DATA PROVIDED: Begin

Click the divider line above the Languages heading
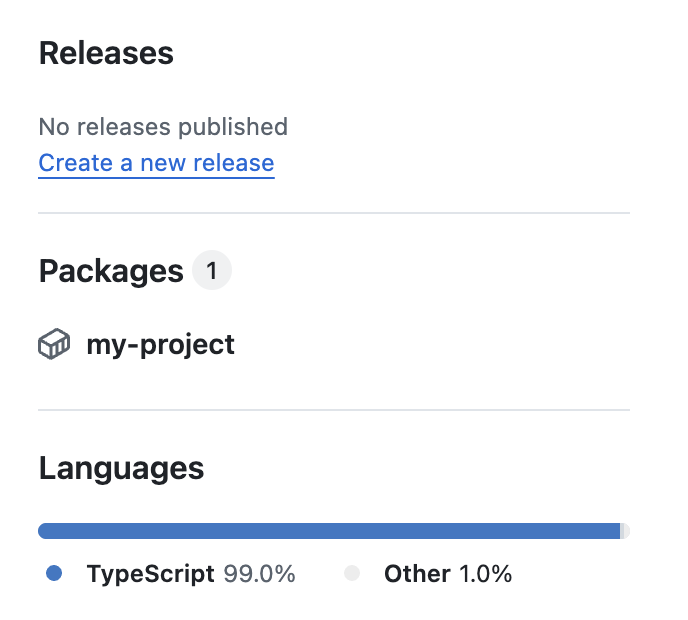Image resolution: width=688 pixels, height=620 pixels. pos(334,410)
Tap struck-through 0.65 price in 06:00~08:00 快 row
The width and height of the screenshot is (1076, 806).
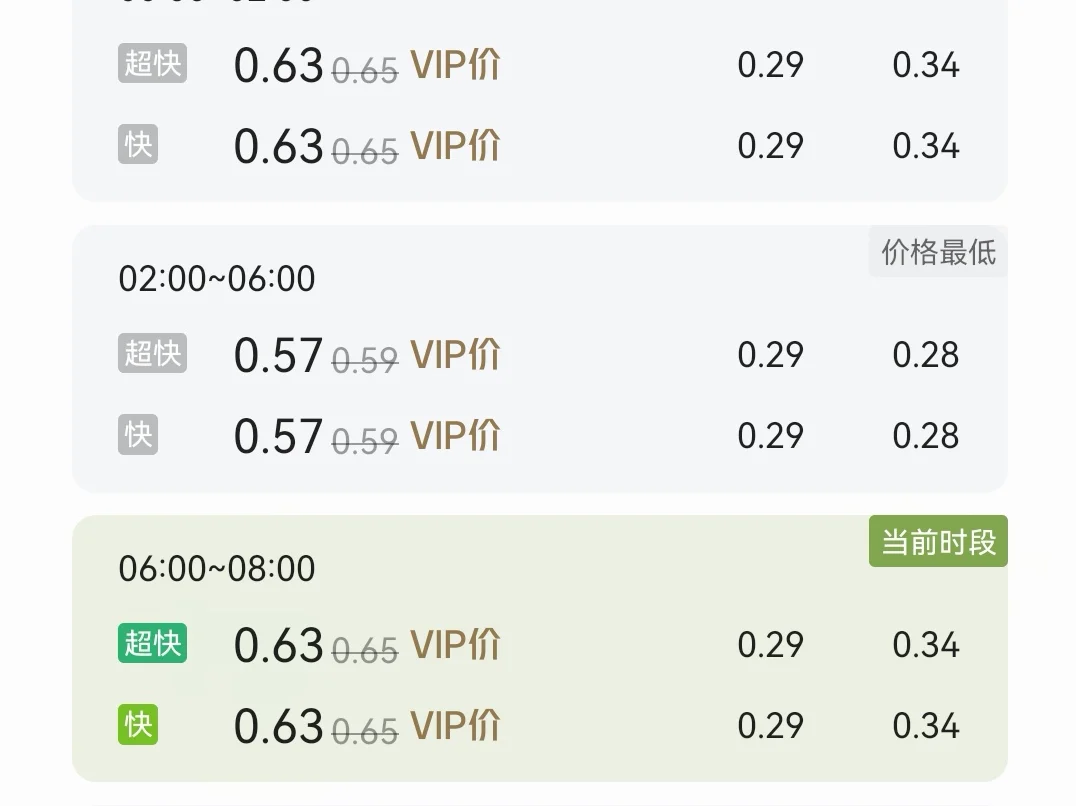(x=365, y=731)
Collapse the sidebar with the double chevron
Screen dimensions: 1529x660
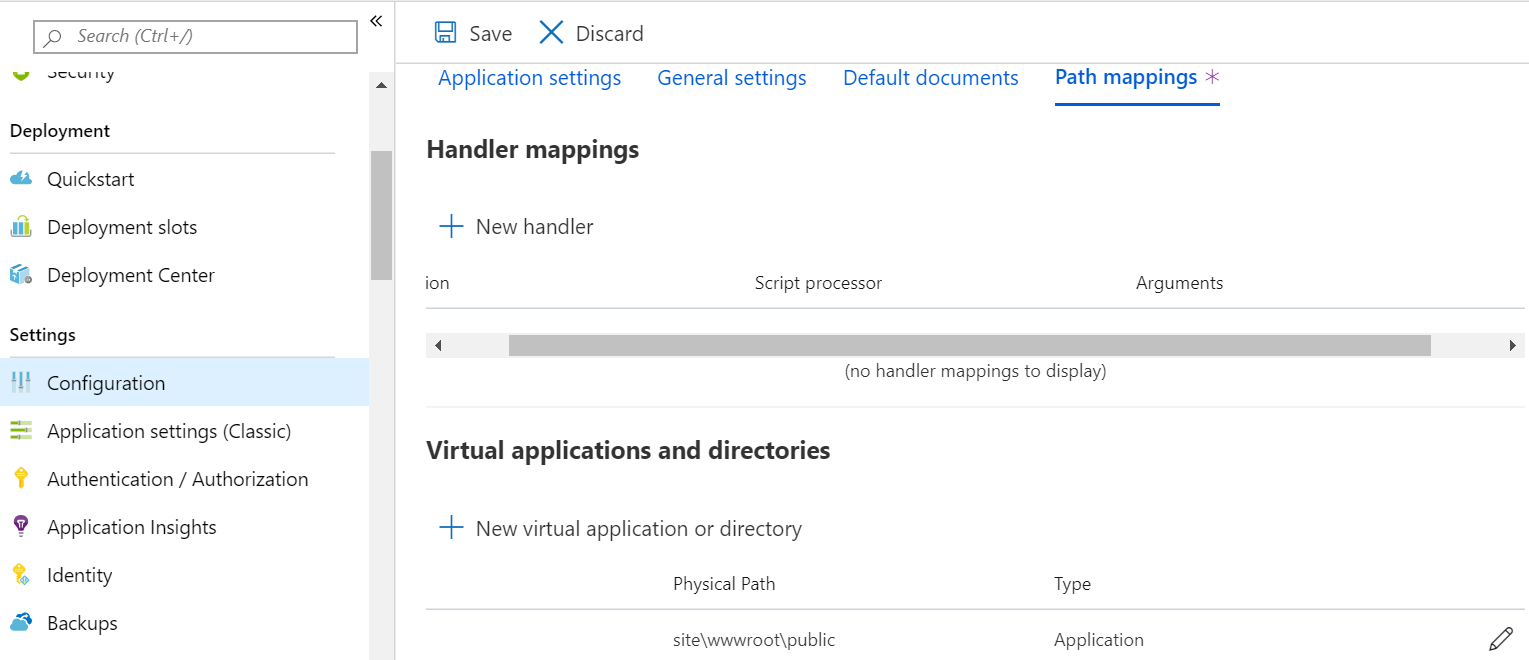376,21
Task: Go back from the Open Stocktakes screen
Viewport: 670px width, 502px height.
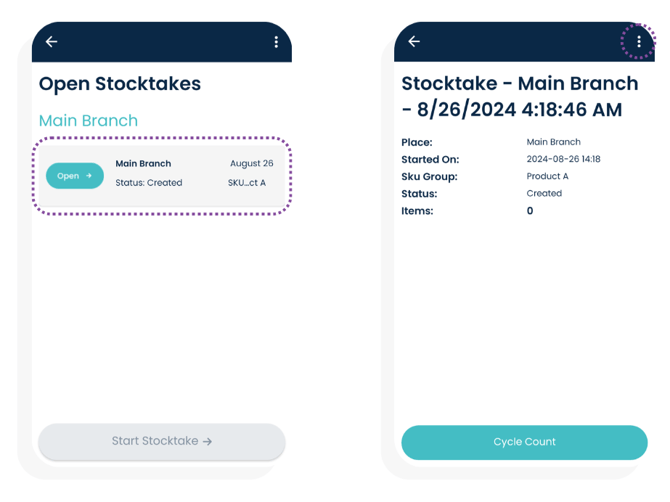Action: click(x=52, y=42)
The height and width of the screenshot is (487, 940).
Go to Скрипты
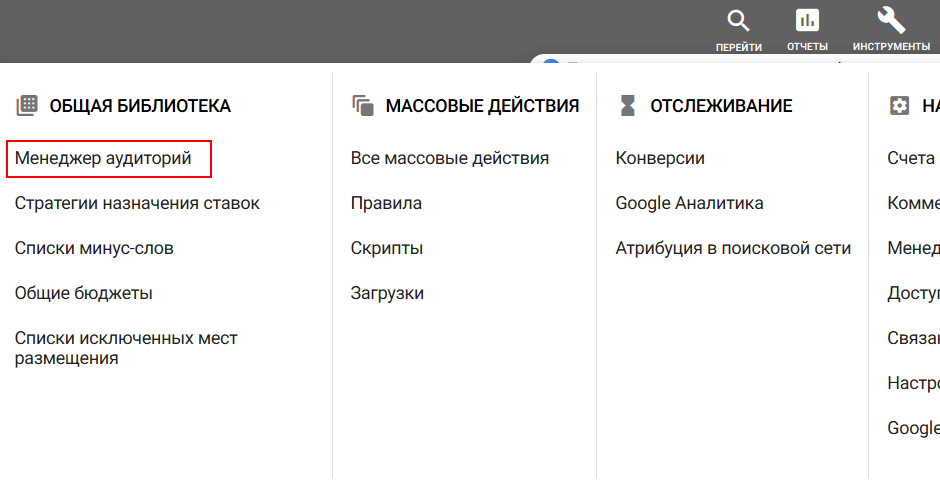386,248
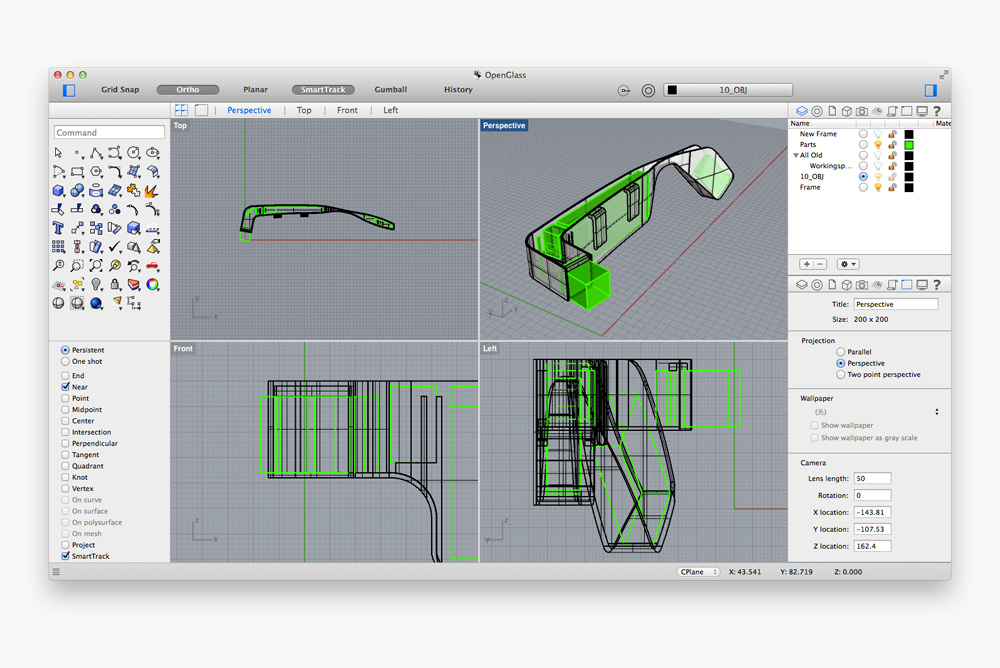Select the Text object tool

coord(58,228)
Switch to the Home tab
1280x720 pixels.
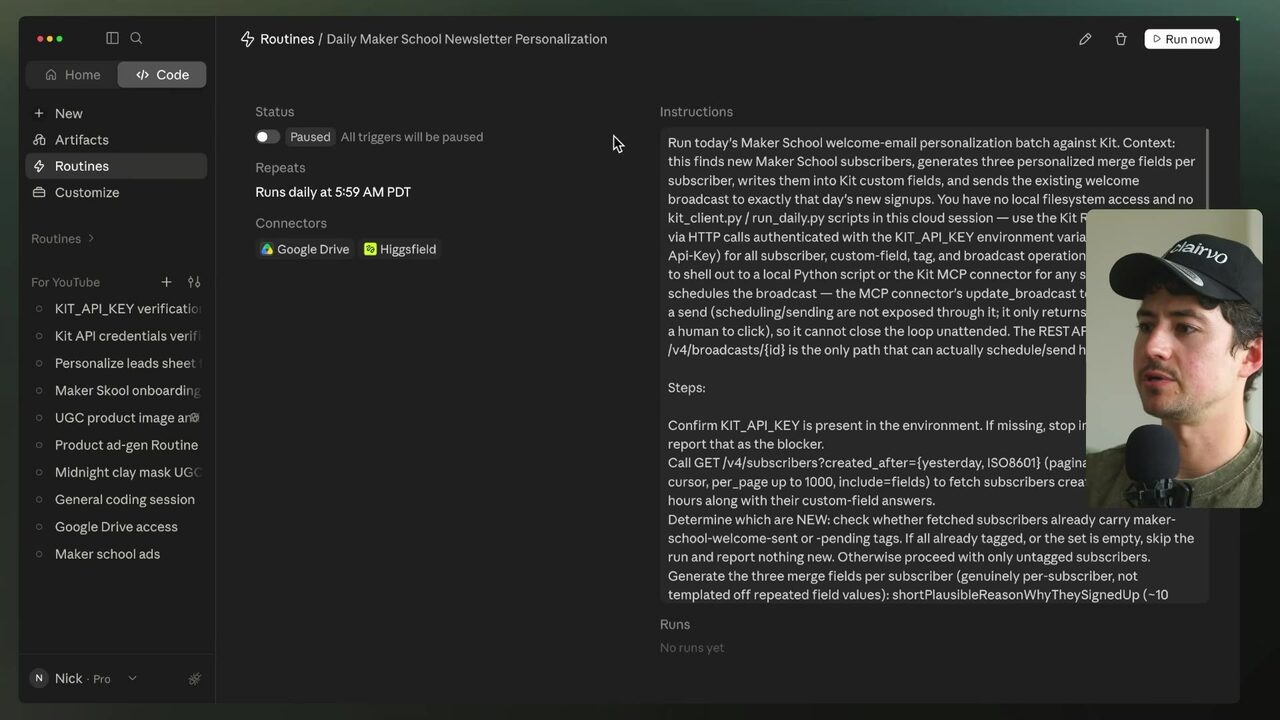[x=72, y=75]
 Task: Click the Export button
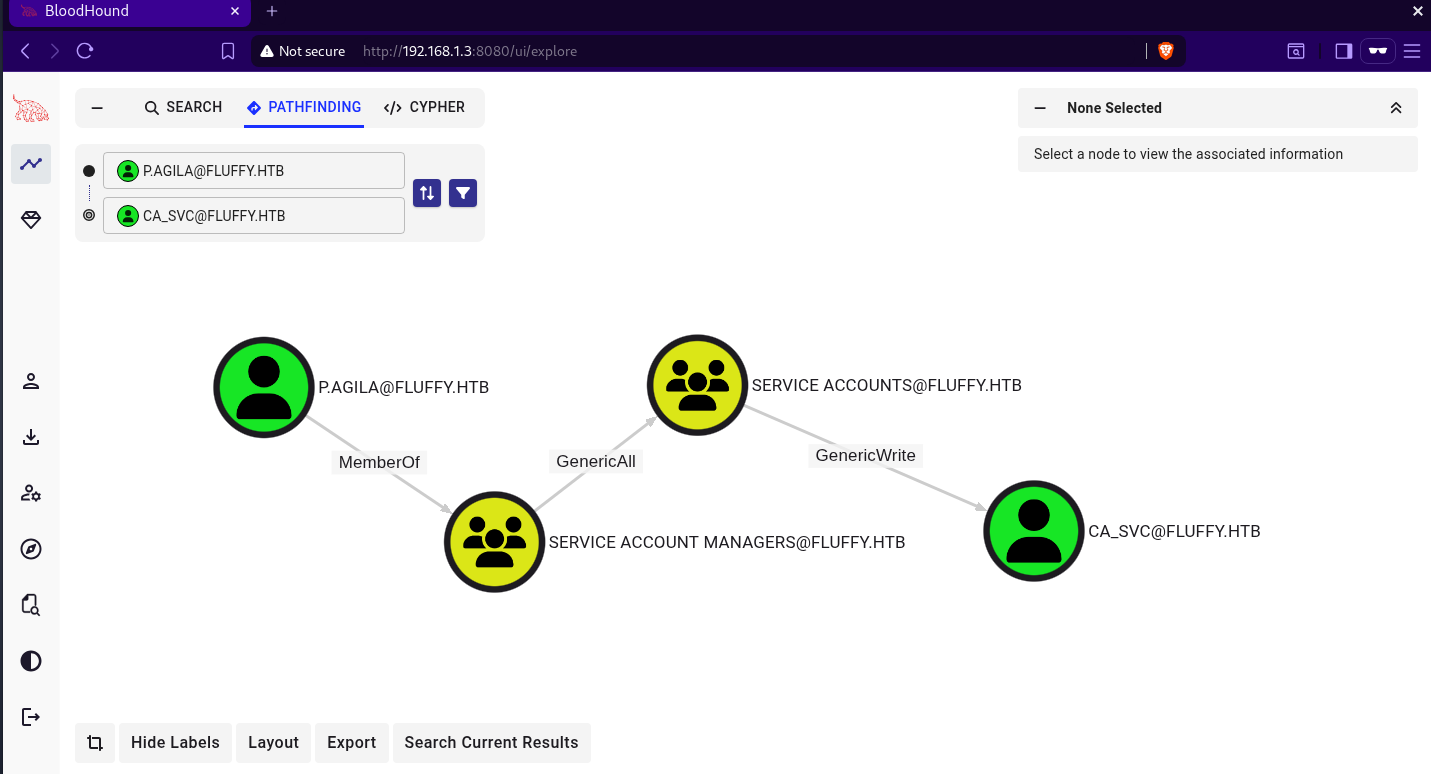coord(351,743)
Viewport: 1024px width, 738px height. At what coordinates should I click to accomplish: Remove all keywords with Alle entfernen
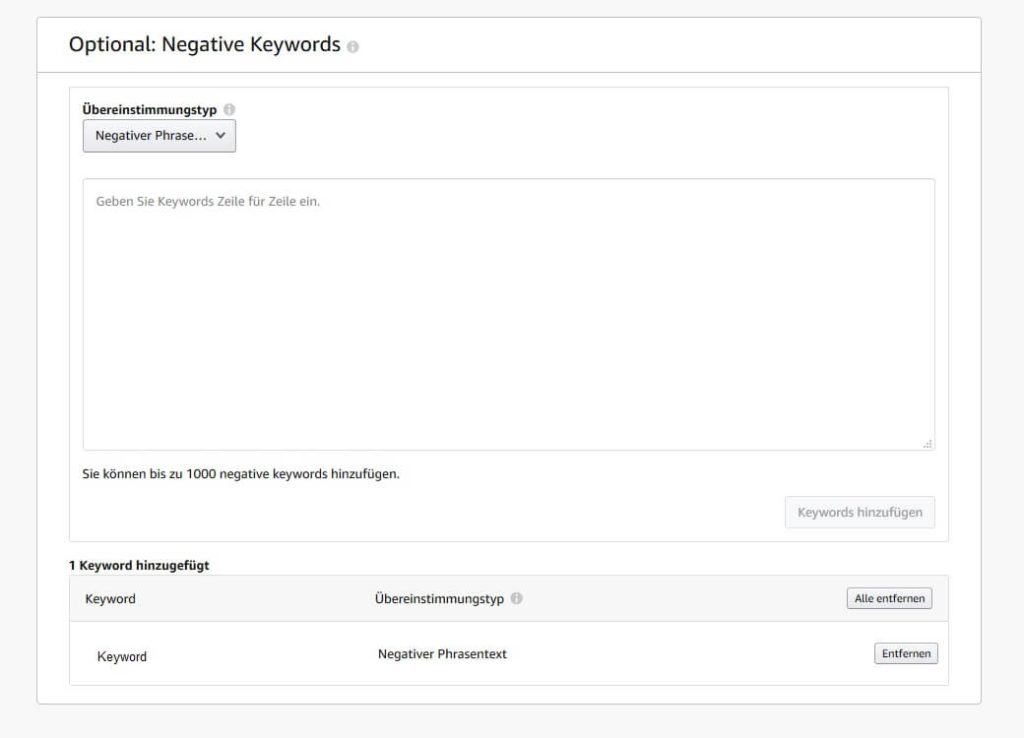click(x=889, y=598)
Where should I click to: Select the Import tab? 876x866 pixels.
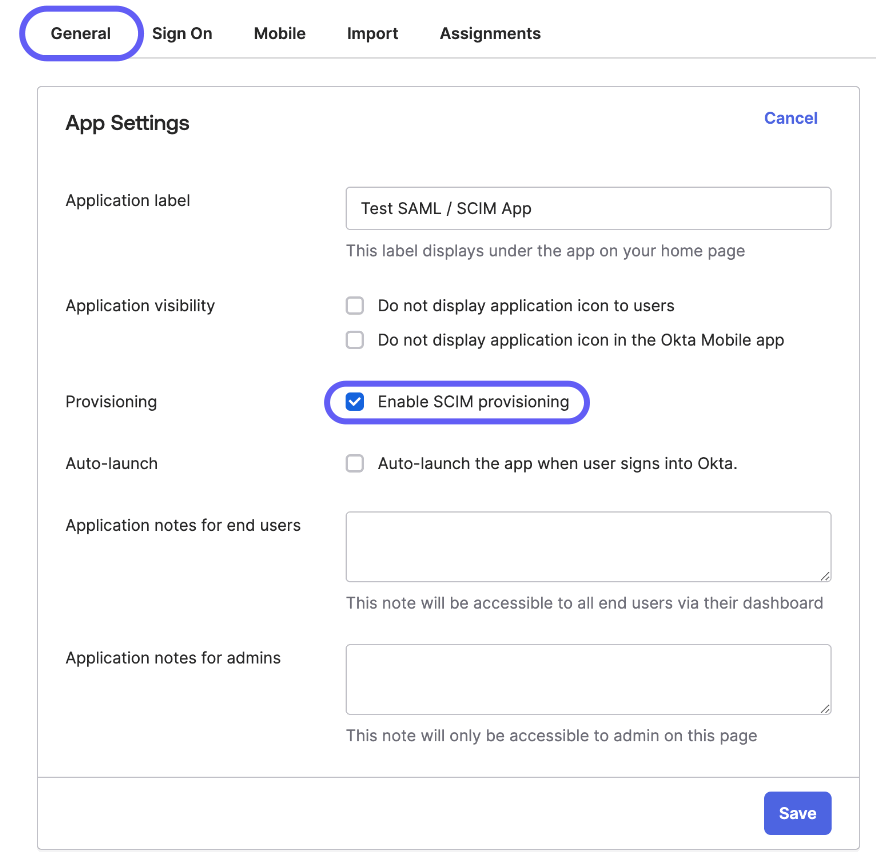372,33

DATA PROVIDED: End

Output all the data, exactly, without images.

Click the divider line above the Languages heading
Image resolution: width=688 pixels, height=620 pixels. pos(334,410)
Tap struck-through 0.65 price in 06:00~08:00 快 row
The width and height of the screenshot is (1076, 806).
(x=365, y=731)
Collapse the sidebar with the double chevron
Screen dimensions: 1529x660
376,21
Task: Go back from the Open Stocktakes screen
Viewport: 670px width, 502px height.
Action: click(x=52, y=42)
The height and width of the screenshot is (487, 940).
Go to Скрипты
386,248
Select the Text object tool

coord(58,228)
Switch to the Home tab
1280x720 pixels.
[x=72, y=75]
 Task: Click the Export button
coord(351,743)
Viewport: 1024px width, 738px height. At what coordinates should I click to accomplish: Remove all keywords with Alle entfernen
click(x=889, y=598)
Where should I click to: Select the Import tab? 876x866 pixels.
372,33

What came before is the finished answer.